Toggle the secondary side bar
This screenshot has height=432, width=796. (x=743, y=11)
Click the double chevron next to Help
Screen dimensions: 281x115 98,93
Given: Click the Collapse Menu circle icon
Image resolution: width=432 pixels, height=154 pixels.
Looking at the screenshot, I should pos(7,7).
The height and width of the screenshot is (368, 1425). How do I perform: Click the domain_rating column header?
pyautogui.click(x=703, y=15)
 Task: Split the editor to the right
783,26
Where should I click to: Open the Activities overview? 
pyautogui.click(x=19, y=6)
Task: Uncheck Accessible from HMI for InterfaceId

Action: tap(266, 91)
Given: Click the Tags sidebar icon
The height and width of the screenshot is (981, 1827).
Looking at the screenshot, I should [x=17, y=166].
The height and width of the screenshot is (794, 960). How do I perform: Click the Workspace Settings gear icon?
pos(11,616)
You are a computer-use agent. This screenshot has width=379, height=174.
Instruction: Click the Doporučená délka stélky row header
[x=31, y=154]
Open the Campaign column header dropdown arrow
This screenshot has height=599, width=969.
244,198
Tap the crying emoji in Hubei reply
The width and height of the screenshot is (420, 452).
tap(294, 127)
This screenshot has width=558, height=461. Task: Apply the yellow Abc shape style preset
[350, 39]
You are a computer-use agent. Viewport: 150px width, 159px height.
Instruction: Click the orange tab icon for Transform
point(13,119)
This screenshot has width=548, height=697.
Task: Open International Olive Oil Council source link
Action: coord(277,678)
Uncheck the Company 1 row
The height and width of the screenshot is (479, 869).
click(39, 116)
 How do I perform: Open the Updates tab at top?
☆ ☆ ☆ ☆ ☆
Set out every line of the records above as a numbered list, omitting any blank lines.

RESPONSE BELOW:
1. Toggle the secondary side bar
2. This screenshot has height=432, width=796. (x=743, y=11)
3. Click the double chevron next to Help
4. Screen dimensions: 281x115 98,93
5. Given: Click the Collapse Menu circle icon
6. Image resolution: width=432 pixels, height=154 pixels.
7. Looking at the screenshot, I should pos(7,7).
8. The height and width of the screenshot is (368, 1425). How do I perform: Click the domain_rating column header?
9. pyautogui.click(x=703, y=15)
10.  Task: Split the editor to the right
11. 783,26
12. Where should I click to: Open the Activities overview? 
13. pyautogui.click(x=19, y=6)
14. Task: Uncheck Accessible from HMI for InterfaceId
15. Action: tap(266, 91)
16. Given: Click the Tags sidebar icon
17. The height and width of the screenshot is (981, 1827).
18. Looking at the screenshot, I should [x=17, y=166].
19. The height and width of the screenshot is (794, 960). How do I perform: Click the Workspace Settings gear icon?
20. pos(11,616)
21. You are a computer-use agent. This screenshot has width=379, height=174.
22. Instruction: Click the Doporučená délka stélky row header
23. [x=31, y=154]
24. Open the Campaign column header dropdown arrow
25. This screenshot has height=599, width=969.
26. 244,198
27. Tap the crying emoji in Hubei reply
28. The width and height of the screenshot is (420, 452).
29. tap(294, 127)
30. This screenshot has width=558, height=461. Task: Apply the yellow Abc shape style preset
31. [350, 39]
32. You are a computer-use agent. Viewport: 150px width, 159px height.
33. Instruction: Click the orange tab icon for Transform
34. point(13,119)
35. This screenshot has width=548, height=697.
36. Task: Open International Olive Oil Council source link
37. Action: coord(277,678)
38. Uncheck the Company 1 row
39. The height and width of the screenshot is (479, 869).
40. click(39, 116)
41.  How do I perform: Open the Updates tab at top?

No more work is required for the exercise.